Task objective →
Count how many lines in the listing below contain the string "help", treating uppercase and lowercase as different. Reply with the number alone.

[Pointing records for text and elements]
○ ○ ○

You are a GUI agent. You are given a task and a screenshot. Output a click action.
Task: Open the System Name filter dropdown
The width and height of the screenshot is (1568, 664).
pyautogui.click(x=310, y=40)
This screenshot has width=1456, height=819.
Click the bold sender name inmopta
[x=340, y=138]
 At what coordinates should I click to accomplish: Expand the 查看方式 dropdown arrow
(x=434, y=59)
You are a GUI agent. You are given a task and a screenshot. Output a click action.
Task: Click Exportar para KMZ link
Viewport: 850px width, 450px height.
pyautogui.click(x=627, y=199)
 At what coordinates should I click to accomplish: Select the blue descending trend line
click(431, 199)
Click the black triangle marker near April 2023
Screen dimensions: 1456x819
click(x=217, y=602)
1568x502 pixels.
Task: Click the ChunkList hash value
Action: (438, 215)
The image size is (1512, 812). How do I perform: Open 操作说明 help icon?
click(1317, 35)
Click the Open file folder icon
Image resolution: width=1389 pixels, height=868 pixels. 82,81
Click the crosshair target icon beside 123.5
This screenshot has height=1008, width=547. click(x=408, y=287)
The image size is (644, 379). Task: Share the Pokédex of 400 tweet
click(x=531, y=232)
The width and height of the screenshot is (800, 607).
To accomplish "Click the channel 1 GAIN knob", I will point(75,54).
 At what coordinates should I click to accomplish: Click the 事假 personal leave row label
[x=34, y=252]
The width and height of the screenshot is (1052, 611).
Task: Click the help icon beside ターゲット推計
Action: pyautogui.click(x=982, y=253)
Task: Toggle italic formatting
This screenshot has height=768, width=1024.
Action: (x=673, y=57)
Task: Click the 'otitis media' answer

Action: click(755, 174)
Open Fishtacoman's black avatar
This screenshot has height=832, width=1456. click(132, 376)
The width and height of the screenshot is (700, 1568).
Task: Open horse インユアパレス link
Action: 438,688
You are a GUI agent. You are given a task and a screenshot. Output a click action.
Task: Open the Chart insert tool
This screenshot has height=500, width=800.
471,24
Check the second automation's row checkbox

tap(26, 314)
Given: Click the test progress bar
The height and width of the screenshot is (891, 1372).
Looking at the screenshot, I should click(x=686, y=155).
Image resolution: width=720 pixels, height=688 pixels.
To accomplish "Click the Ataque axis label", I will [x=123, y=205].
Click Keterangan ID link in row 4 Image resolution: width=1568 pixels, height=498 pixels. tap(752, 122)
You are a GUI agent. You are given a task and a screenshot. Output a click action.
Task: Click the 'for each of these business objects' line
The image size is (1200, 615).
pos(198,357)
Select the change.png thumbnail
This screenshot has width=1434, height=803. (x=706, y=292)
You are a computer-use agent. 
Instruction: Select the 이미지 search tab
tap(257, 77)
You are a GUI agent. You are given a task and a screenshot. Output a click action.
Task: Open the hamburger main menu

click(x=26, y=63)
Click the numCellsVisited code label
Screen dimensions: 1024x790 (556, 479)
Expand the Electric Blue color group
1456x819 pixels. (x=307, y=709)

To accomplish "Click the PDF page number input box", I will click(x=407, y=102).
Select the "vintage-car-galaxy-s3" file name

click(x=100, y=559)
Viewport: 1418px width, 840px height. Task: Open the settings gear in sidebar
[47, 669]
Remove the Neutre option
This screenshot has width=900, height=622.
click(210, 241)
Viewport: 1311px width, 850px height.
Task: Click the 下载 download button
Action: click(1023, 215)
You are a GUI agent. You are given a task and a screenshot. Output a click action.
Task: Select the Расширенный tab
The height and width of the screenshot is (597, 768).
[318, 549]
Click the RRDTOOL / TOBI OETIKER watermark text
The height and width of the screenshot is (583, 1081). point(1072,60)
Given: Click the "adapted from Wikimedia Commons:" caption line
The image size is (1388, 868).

○ ○ ○

Exercise solution →
2